Settings as characters: how settings can supercharge your story

Let’s be honest: sometimes as writers, we treat setting like stage scenery. It’s there in the background while our characters talk and act, but it doesn’t really do much.

Here’s the problem with that: if you could drop your characters and their conversation into any other location and it wouldn’t change the story, then your setting isn’t working hard enough for you.


If you’ve received had the dreaded “floating heads” feedback—where your readers can tell characters are talking, but they don’t know where they are, what they’re doing, or why they’re there—then chances are you’ll know exactly what I mean.

The good news? Your settings can do so much more than just give your characters a backdrop. They can shape your story’s theme, create conflict, and provide opportunity.

In fact, they can become characters in their own right—helping or hindering your protagonists as much as any other character could.

So what is setting?

Writers already know what setting is, right?
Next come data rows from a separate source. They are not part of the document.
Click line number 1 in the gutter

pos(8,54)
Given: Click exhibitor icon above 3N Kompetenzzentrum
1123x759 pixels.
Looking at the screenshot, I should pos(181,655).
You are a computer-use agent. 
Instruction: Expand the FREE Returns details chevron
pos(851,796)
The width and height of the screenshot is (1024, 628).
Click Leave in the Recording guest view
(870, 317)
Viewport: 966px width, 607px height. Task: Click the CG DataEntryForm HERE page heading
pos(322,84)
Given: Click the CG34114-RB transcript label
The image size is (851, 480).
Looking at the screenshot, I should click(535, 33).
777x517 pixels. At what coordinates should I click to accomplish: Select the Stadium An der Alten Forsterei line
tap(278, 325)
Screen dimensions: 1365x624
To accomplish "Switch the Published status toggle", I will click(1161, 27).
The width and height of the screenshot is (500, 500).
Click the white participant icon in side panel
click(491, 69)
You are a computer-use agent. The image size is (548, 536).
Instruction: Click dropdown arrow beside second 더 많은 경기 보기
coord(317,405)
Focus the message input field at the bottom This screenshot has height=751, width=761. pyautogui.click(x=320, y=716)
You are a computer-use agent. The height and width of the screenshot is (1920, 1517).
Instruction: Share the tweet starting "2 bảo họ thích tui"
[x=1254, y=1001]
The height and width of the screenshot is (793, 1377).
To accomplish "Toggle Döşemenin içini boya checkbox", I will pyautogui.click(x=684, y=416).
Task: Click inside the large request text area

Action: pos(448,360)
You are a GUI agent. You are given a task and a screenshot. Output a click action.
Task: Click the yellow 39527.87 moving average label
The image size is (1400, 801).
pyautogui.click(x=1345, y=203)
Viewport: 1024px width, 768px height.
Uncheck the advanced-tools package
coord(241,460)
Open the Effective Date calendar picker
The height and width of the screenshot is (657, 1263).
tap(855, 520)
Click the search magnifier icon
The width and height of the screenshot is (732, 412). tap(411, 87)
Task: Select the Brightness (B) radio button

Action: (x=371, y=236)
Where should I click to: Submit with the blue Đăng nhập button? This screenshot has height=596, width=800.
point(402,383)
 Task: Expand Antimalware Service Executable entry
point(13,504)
It’s the time, the place, the anchor for our story. We’ve all filled in those boxes in our plot outlines: Victorian London. A small-town café. A galaxy far, far away.

But here’s the thing—while we all know how to name a setting, we don’t always stop to think about what setting actually does. Too often, it just sits there like wallpaper.

The truth is that a strong setting isn’t just where your story happens—it’s why it happens the way it does. It shapes your characters, influences their choices, and more.

Pulitzer Prize–winning writer Eudora Welty put it this way:

“Place in fiction is the named, identified, concrete, exact, and exacting landscape the characters inhabit… it is by knowing where you stand that you begin to grow.”

And Toni Morrison went even further:

“I’m not interested in stories that are not about the interior life of people who live in a place — a place that is not a backdrop but a character in itself.”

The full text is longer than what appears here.